真白い空間に俺は居た。
「唐突だが君に祝福を3つ与えよう」
誰かが俺に話しかける。
「膨大な魔力を生産する力を、
魂の密度を上げ、
来るべき未来に備える収集と蓄積の力を、
あらゆる困難を乗り越える叡智の才能を
■■■■。君に与えよう。」
言葉を紡ぎたくとも喋れやしない
「君に授けた祝福はきっと力になる。
けど、強過ぎる力は身を滅ぼす────
だが、君ならば上手く使いこなせると信じている。
これは君に与える祝福であると同時に
償いの証でもあるんだ。
僕は信じているよ■■■■。
君があらゆる苦難を乗り越え、幸せになることを……」
ただ、分かるのは俺は未来を与えられ、挑む力を与えられたらしい。
「来世は強かになれ■■■■。君の幸運を僕は
祈っているよ」
強かか…そうかなるほど俺は来世は違うようだ。
悲しくもなるがこの際チャンスを与えられたのだから、今度こそ幸せになりたい。
「では、またね」
あぁ…意識が遠の…
♦
彼は良い人間だ。
やらない善よりやる偽善をモットーとし皆を助けた人間だ。
ただ、彼は少し…いや、かなり不運な人間だった。
本来であれば人間の運命の総量は変わらない。
それぞれの道を歩む際に行いに応じて変動をする。
幸福な人間の周りには不幸な人間が、
不幸な人間の周りには幸福な人間が、
或いは普通の人間か。
プラスにはマイナスが、マイナスにはプラスが常に傍に居る。
そして運命の天秤はバランスをとっている。
しかし、彼は違った。
彼は一人の女性の運命の総量を上げるために塵と変わらぬ運命にされた被害者。
知らなかったとはいえ、運命の変動に加担した僕もまた、加害者だ。
ただ、彼自身の悪運が強過ぎた為なのか死ぬ運命を何回も跳ね除けていたが、やはり、寄る不幸には勝てなかったようだ。
だからこそ彼にあらゆる悪意から身を守る力を与えた。
結局これは僕の罪だ。
彼の運命力を人並みでは無く、壊滅的に低くしてしまった。
むしろ何故成人を迎えるまで生きていたのが不思議な位のマイナスな運命力。
故にこれは救いの無い人生を歩ませてしまった贖罪であり、幸せを勝ち取って欲しいという身勝手な願い。
だから幸せになってくれ。
数多の人間の中で最も運命力のない君は最も運命に抗う力を持つんだ。
数多に存在する救いが無かった人間。
その中に居た僕の犯した罪の被害者。
だからこそ君にはあらゆる救いを与える力を授けた。
僕はもう見ることが出来なくなるけど、
君の幸せな顔を僕は見たいんだ。
……ただ、心残りなのは彼の特典を搭載するにあたって、頑丈な肉体を与える為に用意した身体が女性しか用意出来なかった事と、適当な作品を見繕って造った身体が死ぬ度に転生を繰り返すという点だろうか……。

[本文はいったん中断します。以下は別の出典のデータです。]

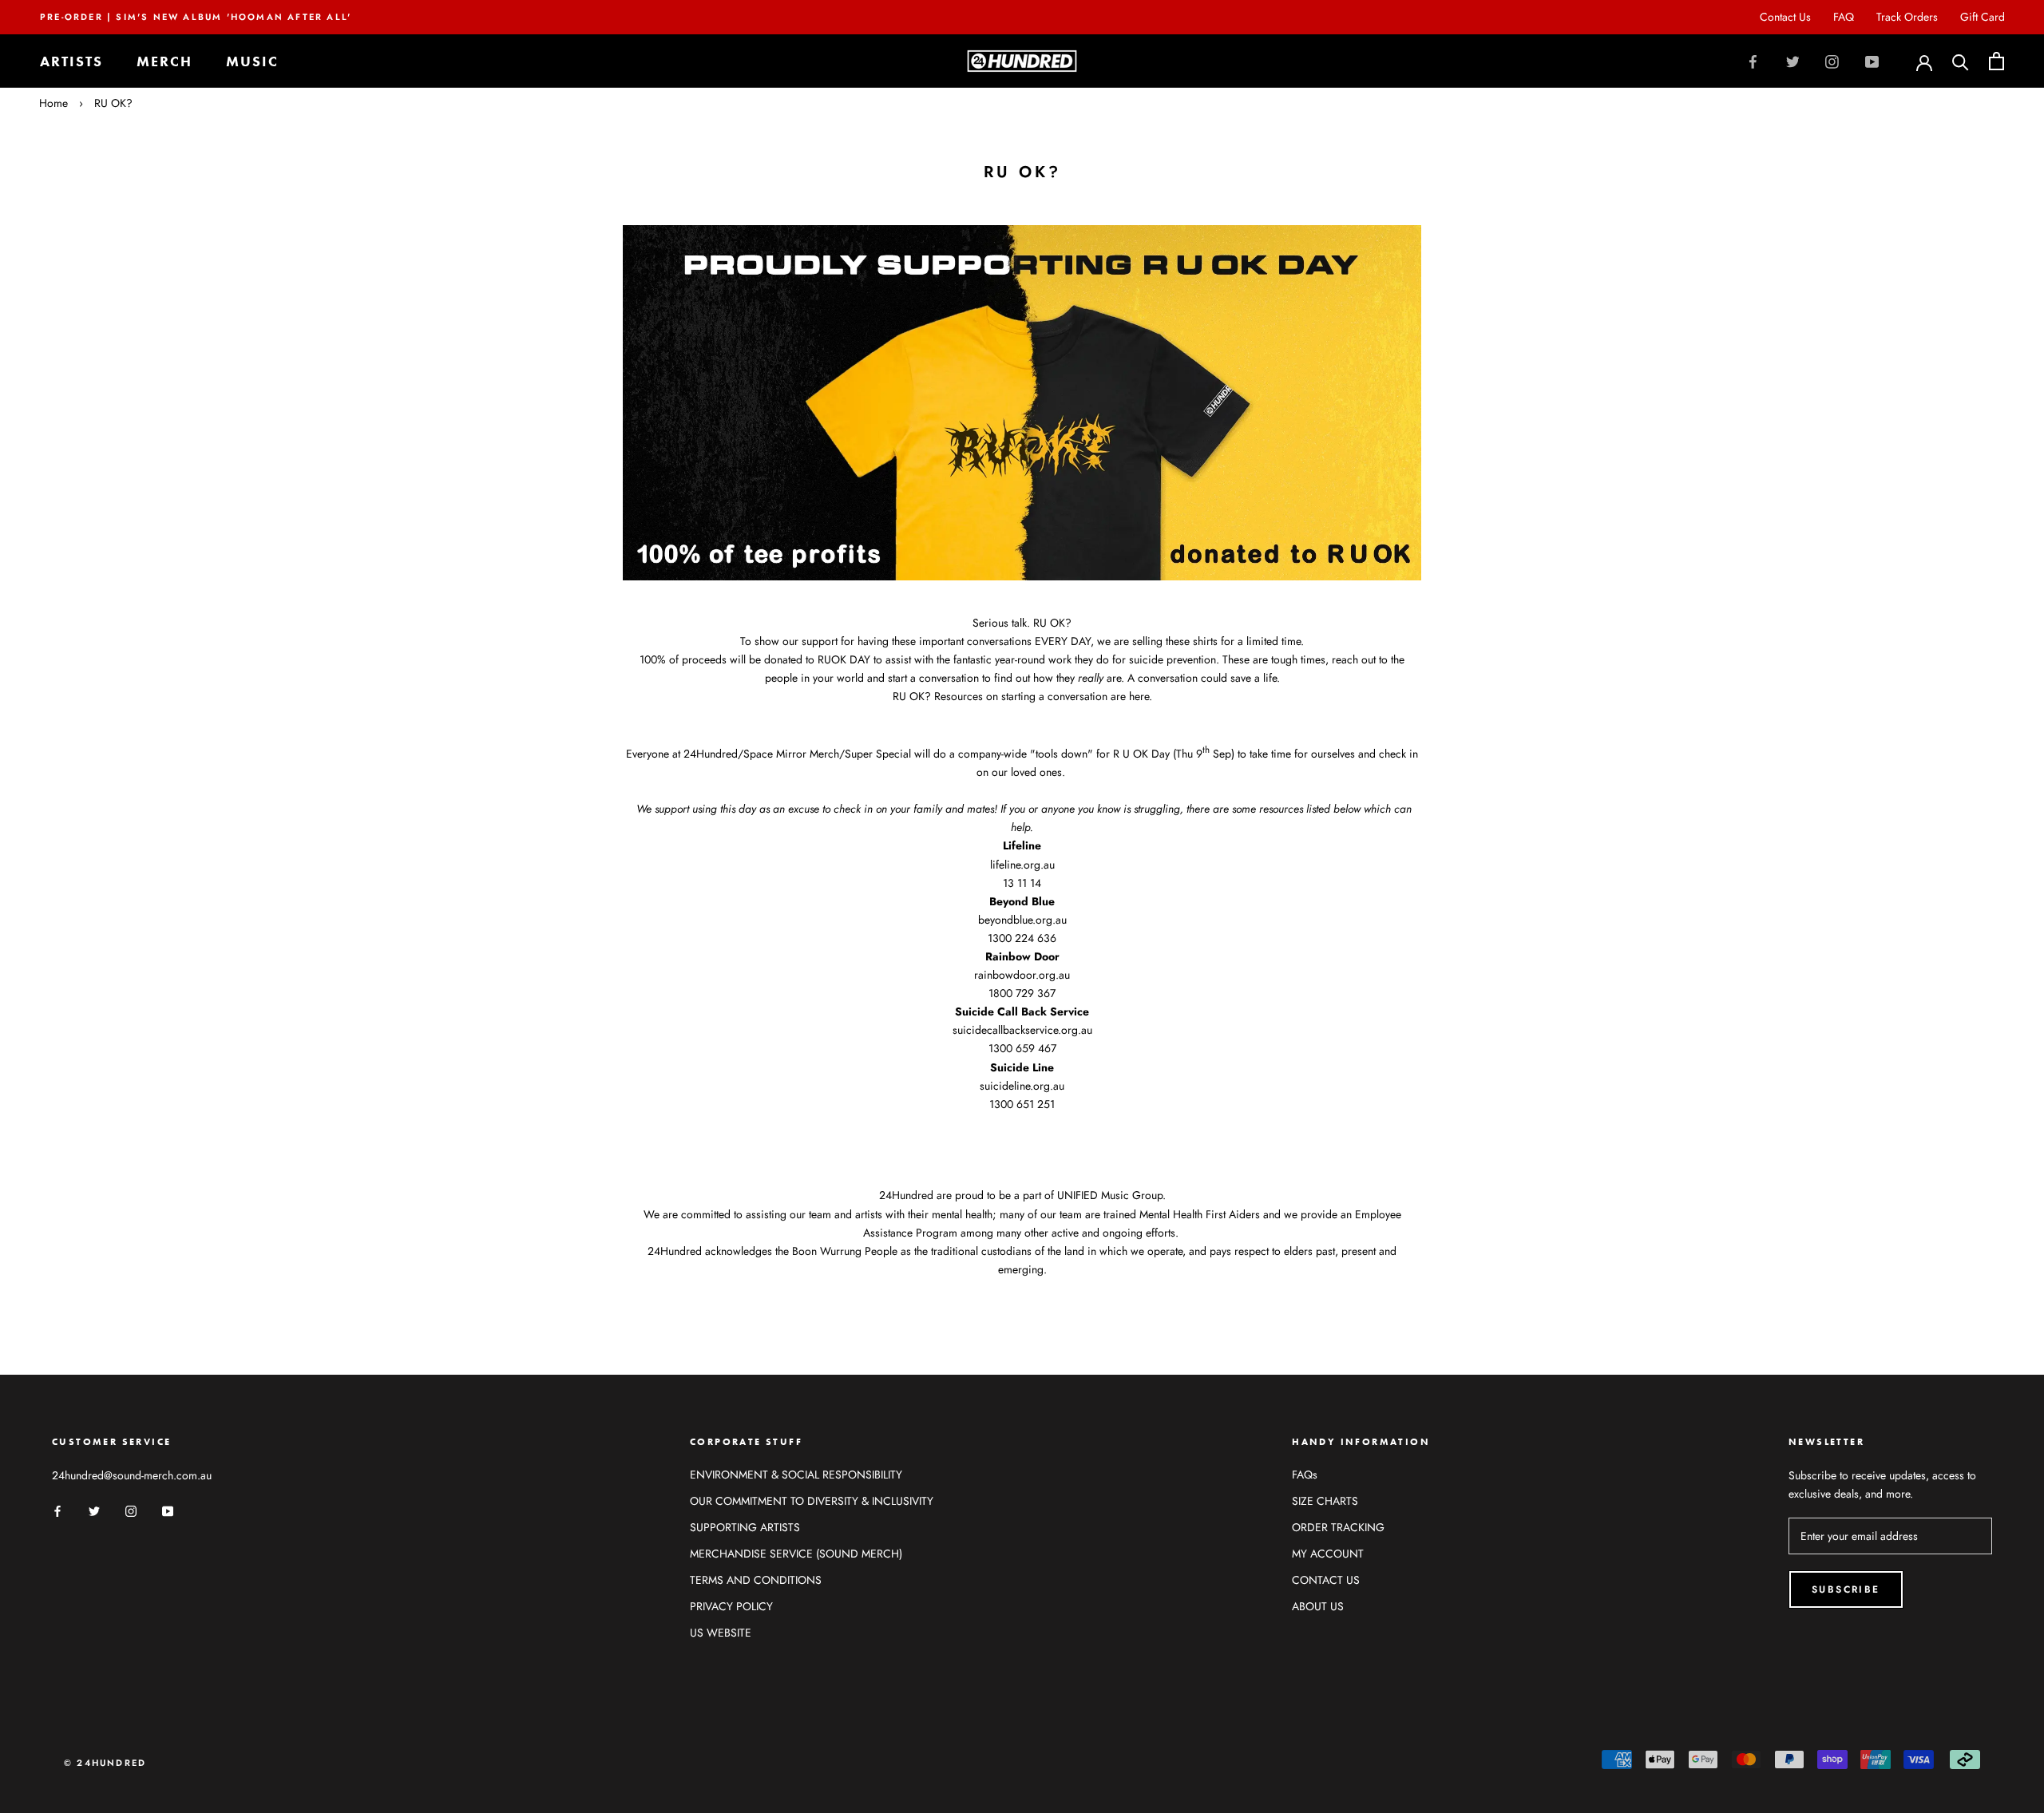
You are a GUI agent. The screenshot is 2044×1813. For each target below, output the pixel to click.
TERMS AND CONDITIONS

彼が好きな作品を合体させたけど、片方を僕は見たこと無かったからなぁ。
彼の魂が来てから直ぐに用意したから時間が足りなく、片方の作品を確認出来なかった。
さっき読んだんだけど妖狐×僕SSって先祖返り、転生繰り返すんだね。
神である僕からすれば
……消滅する前に妖狐×僕SS読んでから決めるんだったよ……。
仕方ない僕のコピー体を特典に加えてサポートしてあげよう。
そうすれば特典の説明出来るし。
♦️
かくして
世界一車に撥ねられたという不本意なギネス世界記録保持者の安藤漢侍は、
ネギまと妖狐×僕SSのクロスオーバーした世界に転生する事になった。
果たして彼…いや、”
こちらは魔法先生ネギま!と妖狐×僕SSの世界がクロスした作品になります。
ヒロアカの方は漫画を持っておらず投稿が不安定ですが、
魔法先生ネギま!と妖狐×僕SSは全巻保有しているので大分書きやすいと思います。